(Element and text location data):
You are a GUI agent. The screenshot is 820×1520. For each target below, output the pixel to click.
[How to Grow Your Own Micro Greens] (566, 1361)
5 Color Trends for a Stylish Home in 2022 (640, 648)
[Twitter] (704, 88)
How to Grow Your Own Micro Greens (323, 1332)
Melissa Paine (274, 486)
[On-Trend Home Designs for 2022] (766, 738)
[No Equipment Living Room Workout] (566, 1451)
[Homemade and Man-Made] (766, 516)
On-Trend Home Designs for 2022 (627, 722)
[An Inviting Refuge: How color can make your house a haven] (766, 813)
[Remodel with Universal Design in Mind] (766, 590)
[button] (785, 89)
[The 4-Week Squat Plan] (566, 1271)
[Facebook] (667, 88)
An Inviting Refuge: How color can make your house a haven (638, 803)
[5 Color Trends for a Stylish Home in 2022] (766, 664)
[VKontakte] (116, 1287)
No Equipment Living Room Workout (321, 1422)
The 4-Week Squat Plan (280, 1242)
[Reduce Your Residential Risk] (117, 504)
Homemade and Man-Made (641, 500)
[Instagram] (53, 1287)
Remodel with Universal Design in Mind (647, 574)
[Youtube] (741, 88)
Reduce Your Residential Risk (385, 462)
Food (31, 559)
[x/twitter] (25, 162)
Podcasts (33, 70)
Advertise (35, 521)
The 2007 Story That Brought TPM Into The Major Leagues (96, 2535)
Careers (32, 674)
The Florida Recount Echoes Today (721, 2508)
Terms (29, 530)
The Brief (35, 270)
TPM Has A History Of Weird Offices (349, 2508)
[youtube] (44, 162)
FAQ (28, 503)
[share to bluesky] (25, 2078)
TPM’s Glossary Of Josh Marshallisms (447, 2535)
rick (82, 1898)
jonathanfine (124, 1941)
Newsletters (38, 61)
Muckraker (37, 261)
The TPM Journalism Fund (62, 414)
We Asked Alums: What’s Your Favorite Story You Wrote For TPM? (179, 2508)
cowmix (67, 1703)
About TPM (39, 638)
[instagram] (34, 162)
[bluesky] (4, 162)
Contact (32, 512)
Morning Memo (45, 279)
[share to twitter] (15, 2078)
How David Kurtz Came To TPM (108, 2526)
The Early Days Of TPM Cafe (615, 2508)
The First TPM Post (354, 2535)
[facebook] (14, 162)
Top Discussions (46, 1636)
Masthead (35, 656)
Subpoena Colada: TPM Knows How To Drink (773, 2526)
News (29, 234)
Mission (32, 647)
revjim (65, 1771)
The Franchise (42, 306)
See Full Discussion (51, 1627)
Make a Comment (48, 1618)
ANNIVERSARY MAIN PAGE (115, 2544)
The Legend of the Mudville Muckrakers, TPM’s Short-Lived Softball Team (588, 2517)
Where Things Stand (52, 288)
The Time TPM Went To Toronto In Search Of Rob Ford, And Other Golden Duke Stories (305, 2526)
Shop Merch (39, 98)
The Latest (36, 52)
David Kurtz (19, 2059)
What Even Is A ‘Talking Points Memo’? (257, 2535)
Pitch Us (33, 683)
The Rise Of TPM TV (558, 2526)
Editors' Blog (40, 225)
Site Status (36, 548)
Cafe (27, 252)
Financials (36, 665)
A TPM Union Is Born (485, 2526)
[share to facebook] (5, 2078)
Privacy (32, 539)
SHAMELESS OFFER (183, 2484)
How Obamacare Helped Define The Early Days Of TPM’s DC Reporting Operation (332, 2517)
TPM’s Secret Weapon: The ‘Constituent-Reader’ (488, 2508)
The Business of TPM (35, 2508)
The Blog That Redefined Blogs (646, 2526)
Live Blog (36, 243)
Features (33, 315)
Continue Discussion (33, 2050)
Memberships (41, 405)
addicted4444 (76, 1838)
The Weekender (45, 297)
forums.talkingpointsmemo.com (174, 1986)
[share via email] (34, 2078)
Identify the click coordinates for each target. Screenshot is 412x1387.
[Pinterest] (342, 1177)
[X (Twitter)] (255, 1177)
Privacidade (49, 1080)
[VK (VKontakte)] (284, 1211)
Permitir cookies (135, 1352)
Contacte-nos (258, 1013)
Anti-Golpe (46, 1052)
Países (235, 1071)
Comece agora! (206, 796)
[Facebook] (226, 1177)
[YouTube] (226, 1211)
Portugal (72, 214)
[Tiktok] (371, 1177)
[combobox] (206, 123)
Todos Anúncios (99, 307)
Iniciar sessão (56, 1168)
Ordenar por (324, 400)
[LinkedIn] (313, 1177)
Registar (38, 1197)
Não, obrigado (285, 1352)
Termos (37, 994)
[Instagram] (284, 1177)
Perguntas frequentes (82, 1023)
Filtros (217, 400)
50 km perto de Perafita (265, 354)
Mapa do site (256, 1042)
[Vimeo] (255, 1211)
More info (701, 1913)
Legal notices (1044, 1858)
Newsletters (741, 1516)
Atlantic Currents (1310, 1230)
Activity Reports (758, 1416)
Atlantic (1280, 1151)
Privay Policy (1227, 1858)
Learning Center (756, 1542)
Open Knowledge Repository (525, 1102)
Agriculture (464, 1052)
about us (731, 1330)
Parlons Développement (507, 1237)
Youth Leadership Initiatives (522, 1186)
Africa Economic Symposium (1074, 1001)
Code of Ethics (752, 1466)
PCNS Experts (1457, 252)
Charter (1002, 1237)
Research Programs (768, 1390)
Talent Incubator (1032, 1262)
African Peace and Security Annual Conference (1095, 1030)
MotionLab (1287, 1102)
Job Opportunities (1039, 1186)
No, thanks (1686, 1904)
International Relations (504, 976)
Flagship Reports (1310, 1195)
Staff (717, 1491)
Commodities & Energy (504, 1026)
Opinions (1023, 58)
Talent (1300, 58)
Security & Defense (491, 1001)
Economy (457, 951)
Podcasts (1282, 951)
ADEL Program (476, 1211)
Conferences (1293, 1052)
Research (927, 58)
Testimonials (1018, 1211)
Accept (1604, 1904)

(What you will do):
Reproduce all of the rows above, unchanged, line for line.

(Exercise output):
You are a GUI agent. The screenshot is 820×1520. For each target below, output the pixel to click.
[How to Grow Your Own Micro Greens] (566, 1361)
5 Color Trends for a Stylish Home in 2022 (640, 648)
[Twitter] (704, 88)
How to Grow Your Own Micro Greens (323, 1332)
Melissa Paine (274, 486)
[On-Trend Home Designs for 2022] (766, 738)
[No Equipment Living Room Workout] (566, 1451)
[Homemade and Man-Made] (766, 516)
On-Trend Home Designs for 2022 (627, 722)
[An Inviting Refuge: How color can make your house a haven] (766, 813)
[Remodel with Universal Design in Mind] (766, 590)
[button] (785, 89)
[The 4-Week Squat Plan] (566, 1271)
[Facebook] (667, 88)
An Inviting Refuge: How color can make your house a haven (638, 803)
[5 Color Trends for a Stylish Home in 2022] (766, 664)
[VKontakte] (116, 1287)
No Equipment Living Room Workout (321, 1422)
The 4-Week Squat Plan (280, 1242)
[Reduce Your Residential Risk] (117, 504)
Homemade and Man-Made (641, 500)
[Instagram] (53, 1287)
Remodel with Universal Design in Mind (647, 574)
[Youtube] (741, 88)
Reduce Your Residential Risk (385, 462)
Food (31, 559)
[x/twitter] (25, 162)
Podcasts (33, 70)
Advertise (35, 521)
The 2007 Story That Brought TPM Into The Major Leagues (96, 2535)
Careers (32, 674)
The Florida Recount Echoes Today (721, 2508)
Terms (29, 530)
The Brief (35, 270)
TPM Has A History Of Weird Offices (349, 2508)
[youtube] (44, 162)
FAQ (28, 503)
[share to bluesky] (25, 2078)
TPM’s Glossary Of Josh Marshallisms (447, 2535)
rick (82, 1898)
jonathanfine (124, 1941)
Newsletters (38, 61)
Muckraker (37, 261)
The TPM Journalism Fund (62, 414)
We Asked Alums: What’s Your Favorite Story You Wrote For TPM? (179, 2508)
cowmix (67, 1703)
About TPM (39, 638)
[instagram] (34, 162)
[bluesky] (4, 162)
Contact (32, 512)
Morning Memo (45, 279)
[share to twitter] (15, 2078)
How David Kurtz Came To TPM (108, 2526)
The Early Days Of TPM Cafe (615, 2508)
The First TPM Post (354, 2535)
[facebook] (14, 162)
Top Discussions (46, 1636)
Masthead (35, 656)
Subpoena Colada: TPM Knows How To Drink (773, 2526)
News (29, 234)
Mission (32, 647)
revjim (65, 1771)
The Franchise (42, 306)
See Full Discussion (51, 1627)
Make a Comment (48, 1618)
ANNIVERSARY MAIN PAGE (115, 2544)
The Legend of the Mudville Muckrakers, TPM’s Short-Lived Softball Team (588, 2517)
Where Things Stand (52, 288)
The Time TPM Went To Toronto In Search Of Rob Ford, And Other Golden Duke Stories (305, 2526)
Shop Merch (39, 98)
The Latest (36, 52)
David Kurtz (19, 2059)
What Even Is A ‘Talking Points Memo’? (257, 2535)
Pitch Us (33, 683)
The Rise Of TPM TV (558, 2526)
Editors' Blog (40, 225)
Site Status (36, 548)
Cafe (27, 252)
Financials (36, 665)
A TPM Union Is Born (485, 2526)
[share to facebook] (5, 2078)
Privacy (32, 539)
SHAMELESS OFFER (183, 2484)
How Obamacare Helped Define The Early Days Of TPM’s DC Reporting Operation (332, 2517)
TPM’s Secret Weapon: The ‘Constituent-Reader’ (488, 2508)
The Business of TPM (35, 2508)
The Blog That Redefined Blogs (646, 2526)
Live Blog (36, 243)
Features (33, 315)
Continue Discussion (33, 2050)
Memberships (41, 405)
addicted4444 (76, 1838)
The Weekender (45, 297)
forums.talkingpointsmemo.com (174, 1986)
[share via email] (34, 2078)
Identify the click coordinates for each target. Screenshot is 412x1387.
[Pinterest] (342, 1177)
[X (Twitter)] (255, 1177)
Privacidade (49, 1080)
[VK (VKontakte)] (284, 1211)
Permitir cookies (135, 1352)
Contacte-nos (258, 1013)
Anti-Golpe (46, 1052)
Países (235, 1071)
Comece agora! (206, 796)
[Facebook] (226, 1177)
[YouTube] (226, 1211)
Portugal (72, 214)
[Tiktok] (371, 1177)
[combobox] (206, 123)
Todos Anúncios (99, 307)
Iniciar sessão (56, 1168)
Ordenar por (324, 400)
[LinkedIn] (313, 1177)
Registar (38, 1197)
Não, obrigado (285, 1352)
Termos (37, 994)
[Instagram] (284, 1177)
Perguntas frequentes (82, 1023)
Filtros (217, 400)
50 km perto de Perafita (265, 354)
Mapa do site (256, 1042)
[Vimeo] (255, 1211)
More info (701, 1913)
Legal notices (1044, 1858)
Newsletters (741, 1516)
Atlantic Currents (1310, 1230)
Activity Reports (758, 1416)
Atlantic (1280, 1151)
Privay Policy (1227, 1858)
Learning Center (756, 1542)
Open Knowledge Repository (525, 1102)
Agriculture (464, 1052)
about us (731, 1330)
Parlons Développement (507, 1237)
Youth Leadership Initiatives (522, 1186)
Africa Economic Symposium (1074, 1001)
Code of Ethics (752, 1466)
PCNS Experts (1457, 252)
Charter (1002, 1237)
Research Programs (768, 1390)
Talent Incubator (1032, 1262)
African Peace and Security Annual Conference (1095, 1030)
MotionLab (1287, 1102)
Job Opportunities (1039, 1186)
No, thanks (1686, 1904)
International Relations (504, 976)
Flagship Reports (1310, 1195)
Staff (717, 1491)
Commodities & Energy (504, 1026)
Opinions (1023, 58)
Talent (1300, 58)
Security & Defense (491, 1001)
Economy (457, 951)
Podcasts (1282, 951)
ADEL Program (476, 1211)
Conferences (1293, 1052)
Research (927, 58)
Testimonials (1018, 1211)
Accept (1604, 1904)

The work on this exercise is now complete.